Extract
---

Invisible Islands: Habitat compression in the open ocean
If you spin your desktop globe in just the right way, you’ll see half of the sphere as a single colour of blue representing the vast Pacific Ocean. But if you were a fish, you’d know just how variable ocean conditions can be. Patches of cold and warm water interact with underwater mountains and valleys to create invisible islands of habitat, and for the blue marlin (Makaira nigricans) these islands could be shrinking (Carlisle et al. 2017).
Blue marlin are a large open-ocean fish that undertake long-distance migrations in tropical waters to feed and spawn. They are highly valued as a game fish, and are listed as vulnerable by the International Union for the Conservation of Nature. They prefer habitat made of warm waters (26-30°C) with sufficient oxygen levels (4.5-5.0 mL/L). Ensuring that these fish have such available habitat is necessary if we are to manage the game fishery. With the support of the International Game Fish Association Great Marlin Race, 41 fish were tagged and tracked throughout 2009-2013 to understand their habitat use in the Central Pacific.

---

Dataset
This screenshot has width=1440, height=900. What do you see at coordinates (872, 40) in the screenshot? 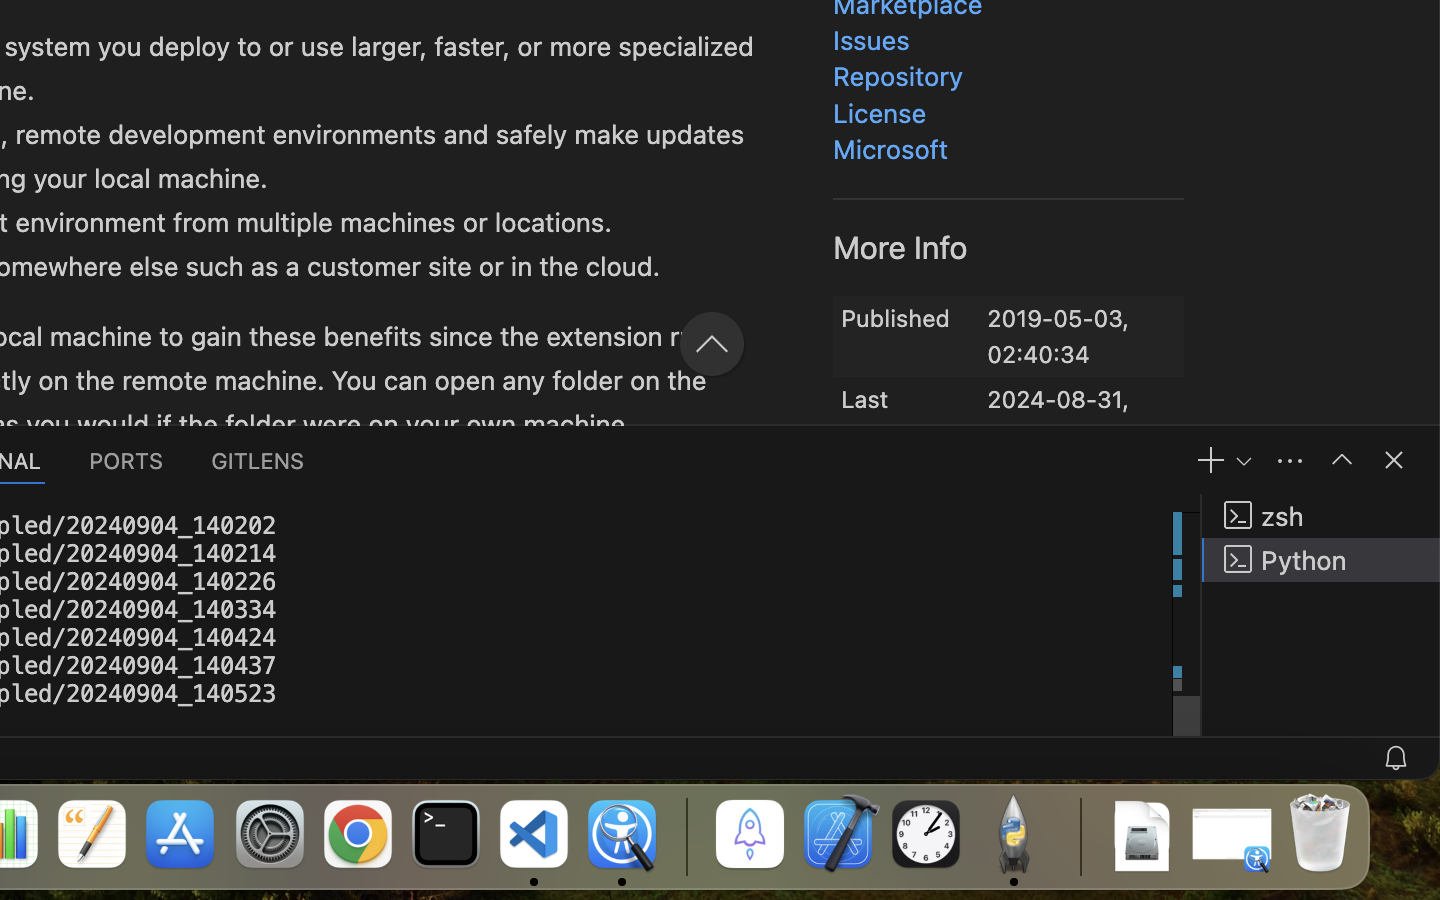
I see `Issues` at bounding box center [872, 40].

---

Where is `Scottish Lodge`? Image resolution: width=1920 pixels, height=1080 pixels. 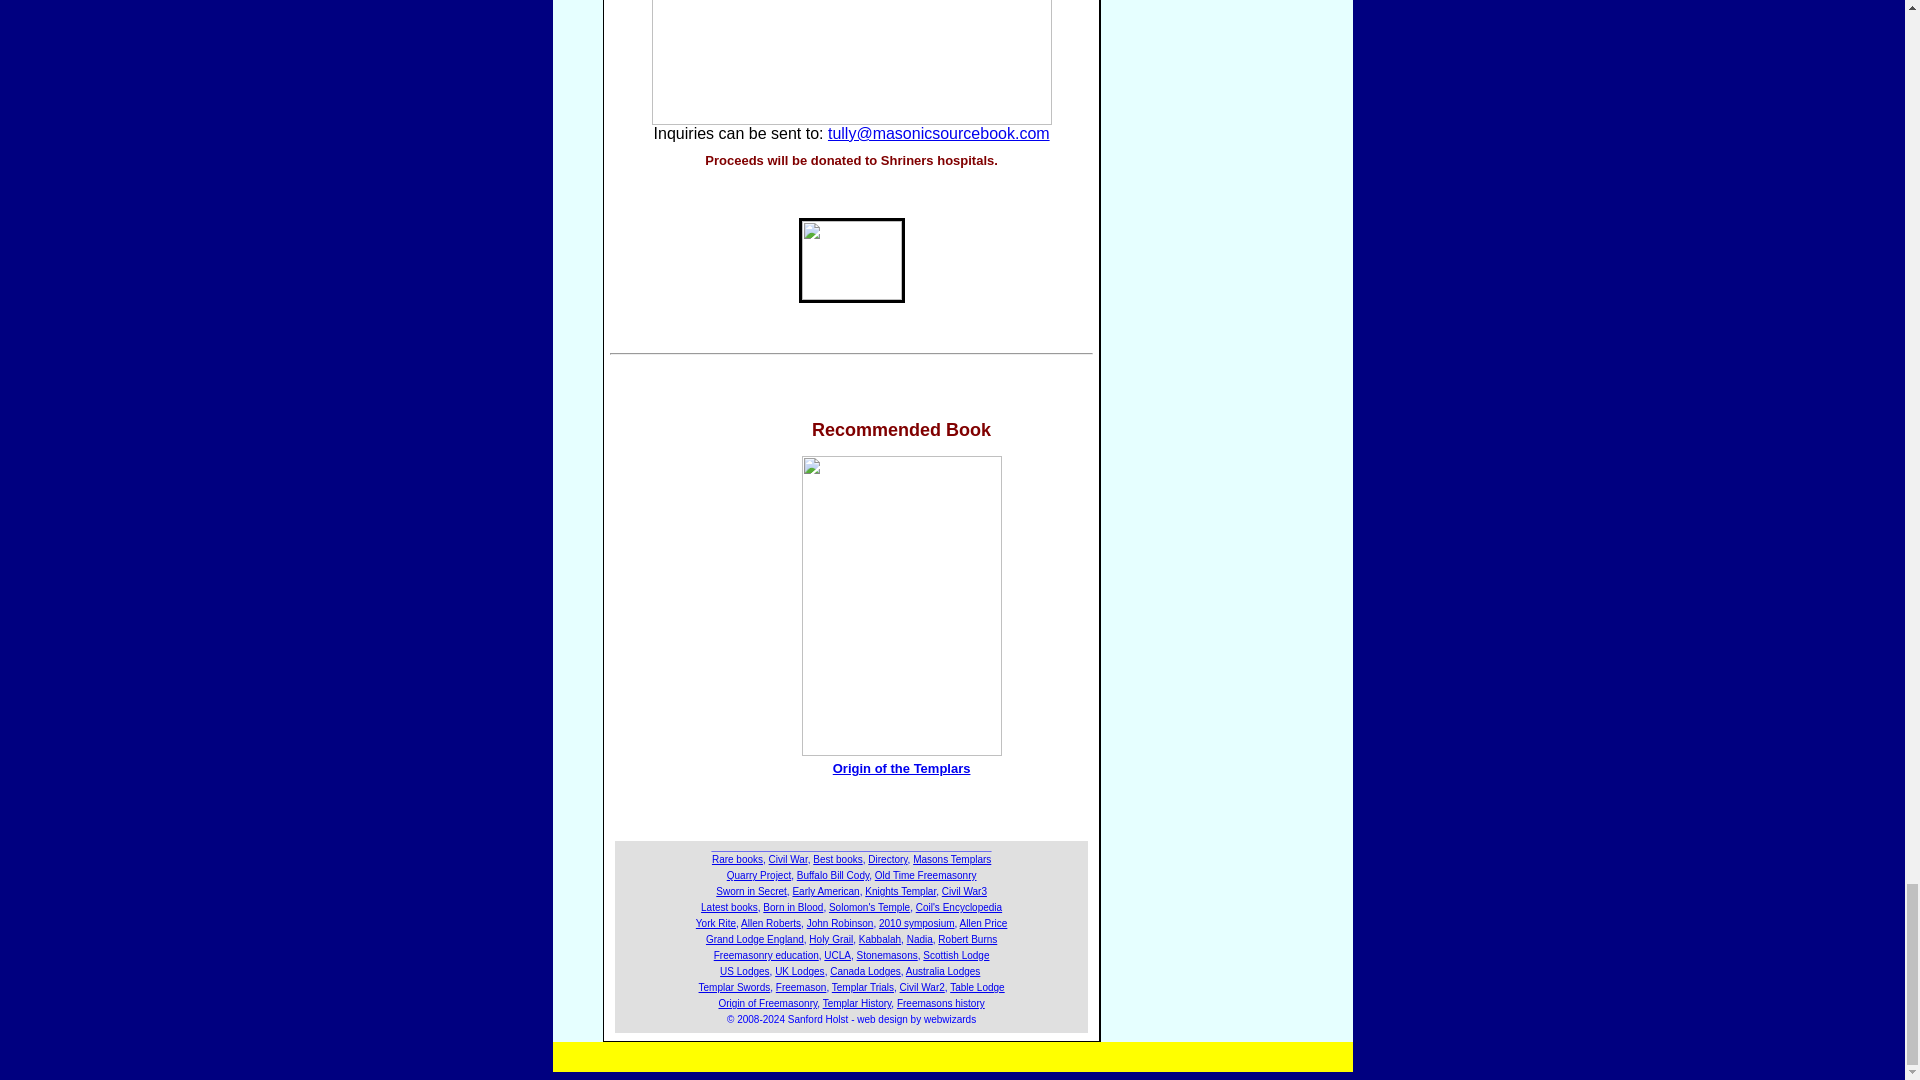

---

What this exercise asks
1 > In the marlin habitat text, rewrite the passage starting with "Invisible Islands: Habitat" and going on through "et al. 2017).", substituting "classroom globe" for "desktop globe".
2 > According to the marlin habitat text, what water temperature range do blue marlin prefer?
3 > List each thing that the marlin habitat text says interacts to create invisible islands of habitat.

Answer set
1 >
Invisible Islands: Habitat compression in the open ocean
If you spin your classroom globe in just the right way, you’ll see half of the sphere as a single colour of blue representing the vast Pacific Ocean. But if you were a fish, you’d know just how variable ocean conditions can be. Patches of cold and warm water interact with underwater mountains and valleys to create invisible islands of habitat, and for the blue marlin (Makaira nigricans) these islands could be shrinking (Carlisle et al. 2017).

2 > 26-30°C

3 >
- Patches of cold water
- Patches of warm water
- Underwater mountains
- Underwater valleys